[Problem set]
A – In the excerpt on re-using old data, how many times is each experiment repeated?
B – Print the stretch of the excerpt on re-using old data from "[0395] It helps" through "data for training.".

[Given text]
[Start of section]

New data is split into a training set and a test set in various
proportion to examine the influence of the number of new available
samples (in the training data an even proportion is taken of each
class). Each experiment is repeated 100 times for random data
splits and the balanced success rate is averaged (balanced success
rate=average of sensitivity and specificity). When feature
selection is preformed, 10 features are selected. All the
experiments are performed with the Golub classifier.
[0390] There are several ways of re-using "old data". Features may
be selected with the old data only, with the new data only, or a
combination of both. Training may be performed with the old data
only, with the new data only, or a combination of both. In this
last case, a distinction between adapting all the parameters W and
b using the "new data" or training W with the "old data" and
adapting the bias b only with the "new data" is made.
[0391] In this example two sets of experiments, Case 1 and Case 2,
were performed. [0392] Case 1: "Old data"=Stamey, "New data"=public
[0393] Case 2: "Old data"=public, "New data"=Stamey
[0394] The results are different in the two cases, but some trends
are common, depending on the amount of new data available.
[0395] It helps to use the old data for feature selection and/or
training. The combination that does well in both cases is to
perform both feature selection and training with the combined old
and new data available for training. In case 2, using the new data
for feature selection does not improve performance. In fact,
performing both feature selection and training with the old data
performs similarly in case 2. Training the bias only performs
better in case 2 but worse in case 1. Hence, having a stronger
influence of the old data helps only in the case when the old data
is the public data (perhaps because there is more public data (164
samples, as oppose to only 87 Stamey samples and it is more diverse
thus less biased.) The recommendation is to use the old data for
feature selection; combine old and new data for training.

[End of section]

[Data listing]
[Start of section]

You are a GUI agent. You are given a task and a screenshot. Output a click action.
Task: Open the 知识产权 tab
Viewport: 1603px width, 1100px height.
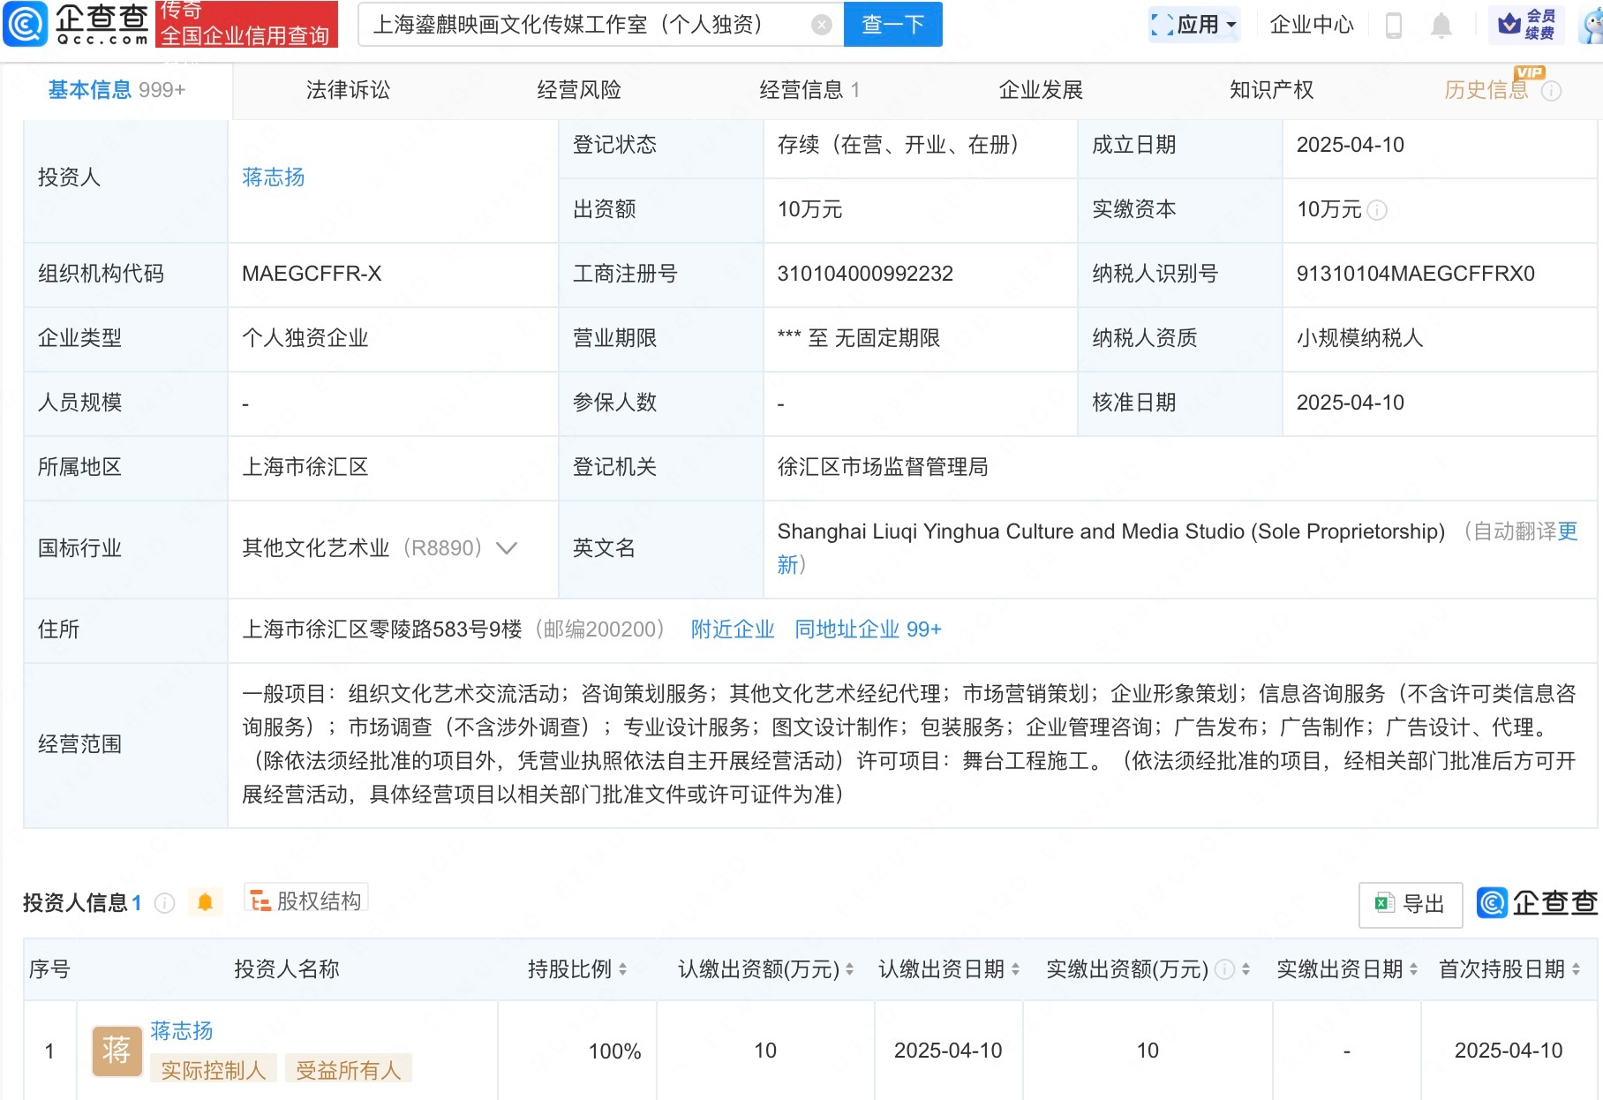tap(1271, 90)
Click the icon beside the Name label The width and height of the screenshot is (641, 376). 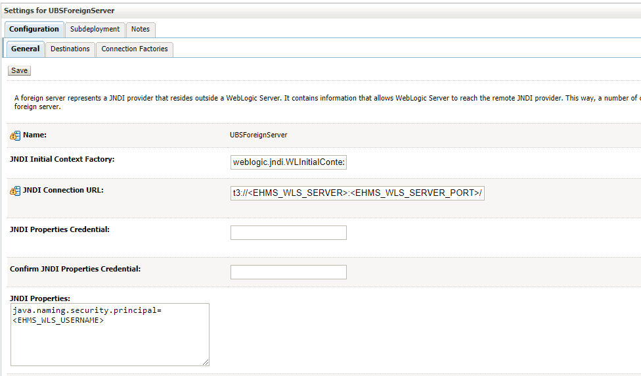15,135
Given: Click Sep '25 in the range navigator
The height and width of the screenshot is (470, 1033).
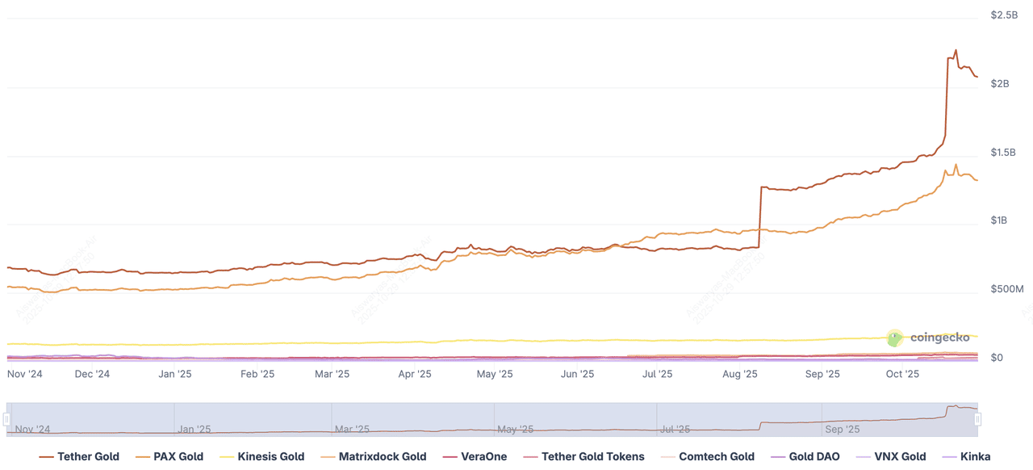Looking at the screenshot, I should [843, 430].
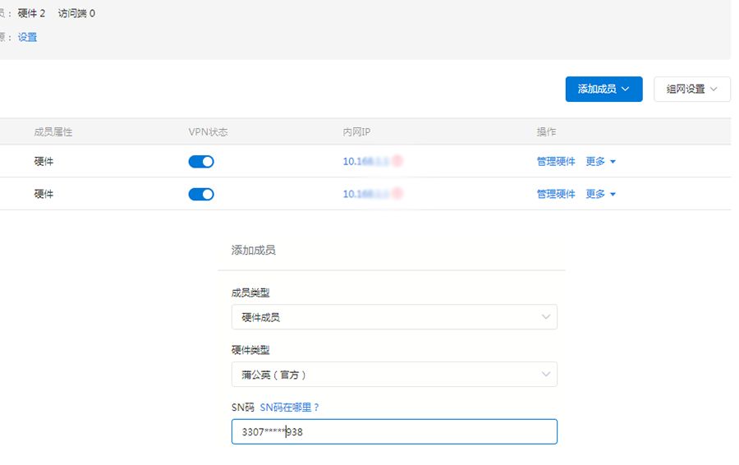Open the 添加成员 dropdown button
The image size is (739, 465).
[604, 89]
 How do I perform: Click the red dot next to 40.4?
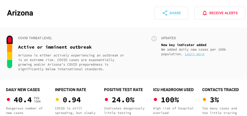(x=8, y=99)
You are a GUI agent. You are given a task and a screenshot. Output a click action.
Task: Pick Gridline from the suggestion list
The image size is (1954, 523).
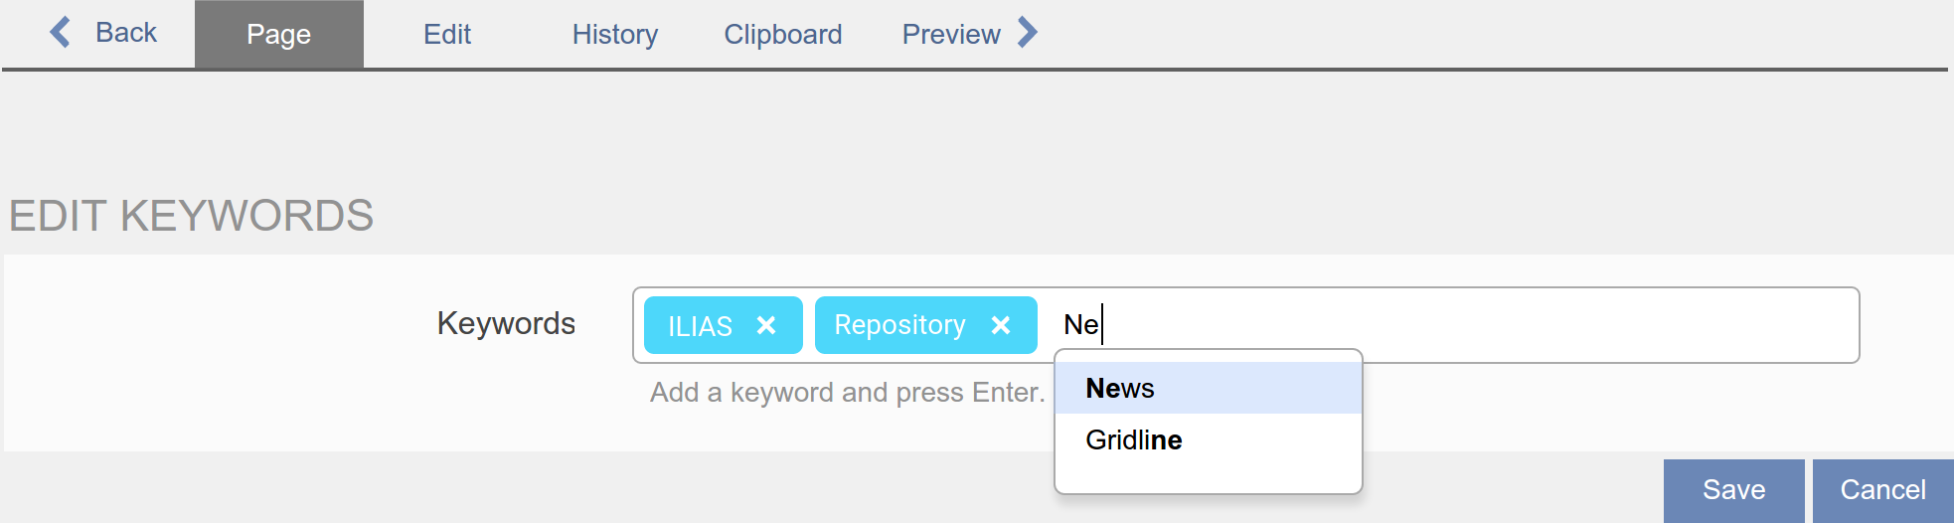tap(1134, 439)
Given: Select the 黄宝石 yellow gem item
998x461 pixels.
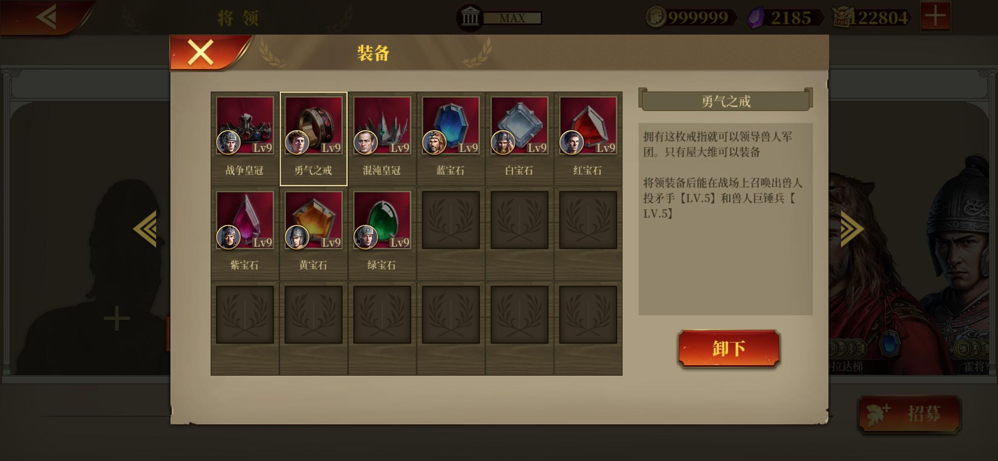Looking at the screenshot, I should pyautogui.click(x=313, y=233).
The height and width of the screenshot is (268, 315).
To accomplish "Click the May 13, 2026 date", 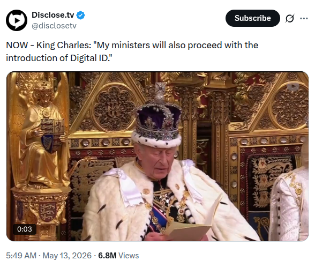I will [67, 256].
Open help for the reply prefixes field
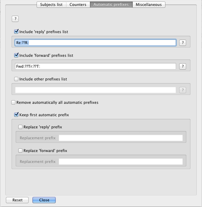The image size is (202, 207). click(183, 43)
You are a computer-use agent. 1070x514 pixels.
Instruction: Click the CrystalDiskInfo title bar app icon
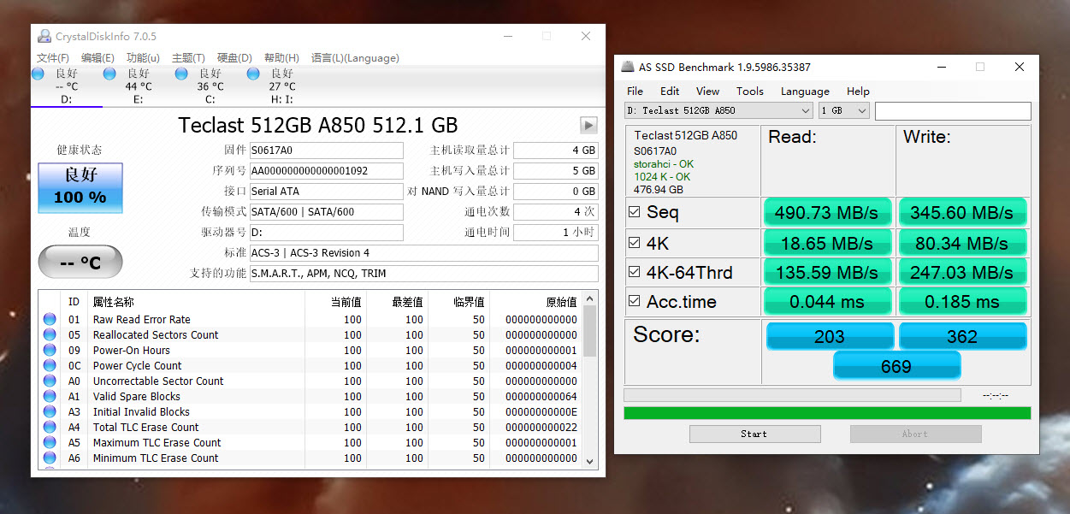coord(44,36)
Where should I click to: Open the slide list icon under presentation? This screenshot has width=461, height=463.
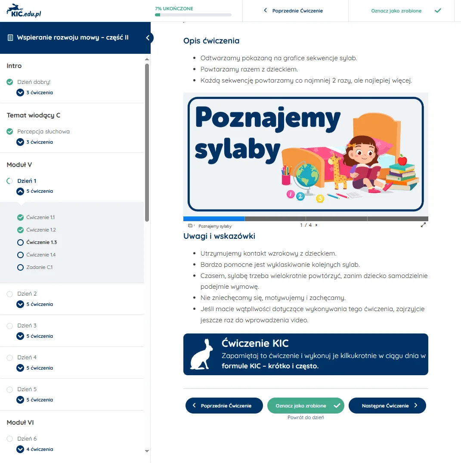pos(190,225)
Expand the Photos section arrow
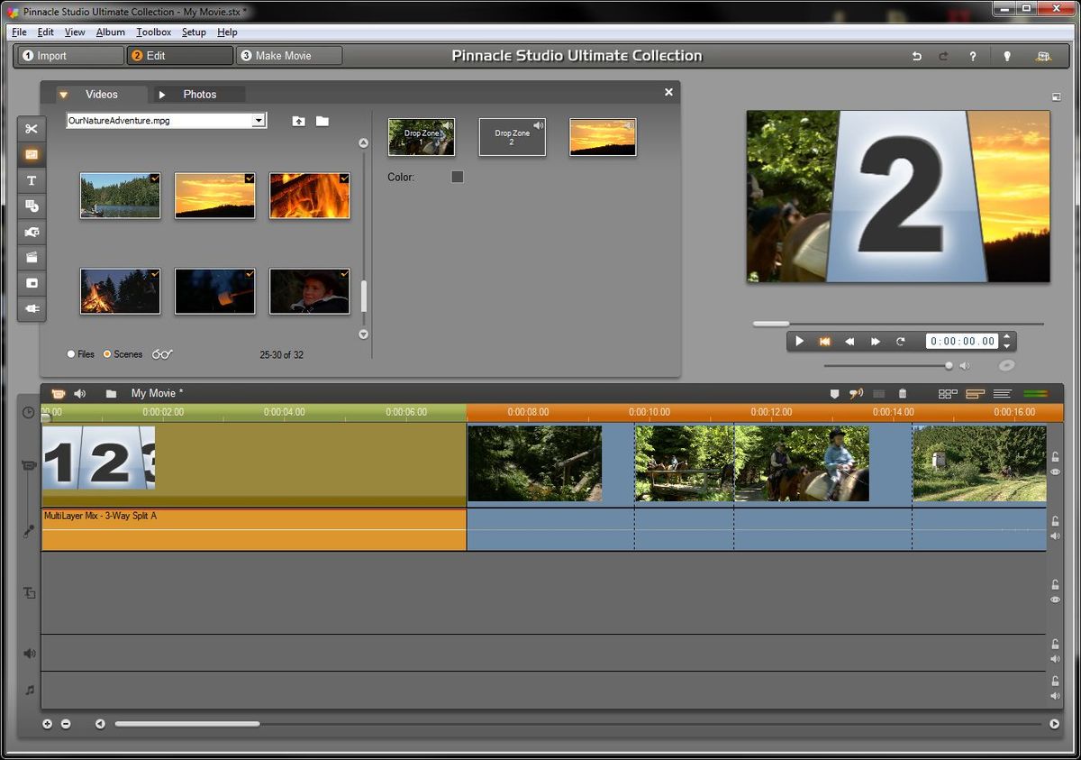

[End of section]

[Answers by item]
A – Each experiment is repeated 100 times for random data splits.

B –
[0395] It helps to use the old data for feature selection and/or
training. The combination that does well in both cases is to
perform both feature selection and training with the combined old
and new data available for training. In case 2, using the new data
for feature selection does not improve performance. In fact,
performing both feature selection and training with the old data
performs similarly in case 2. Training the bias only performs
better in case 2 but worse in case 1. Hence, having a stronger
influence of the old data helps only in the case when the old data
is the public data (perhaps because there is more public data (164
samples, as oppose to only 87 Stamey samples and it is more diverse
thus less biased.) The recommendation is to use the old data for
feature selection; combine old and new data for training.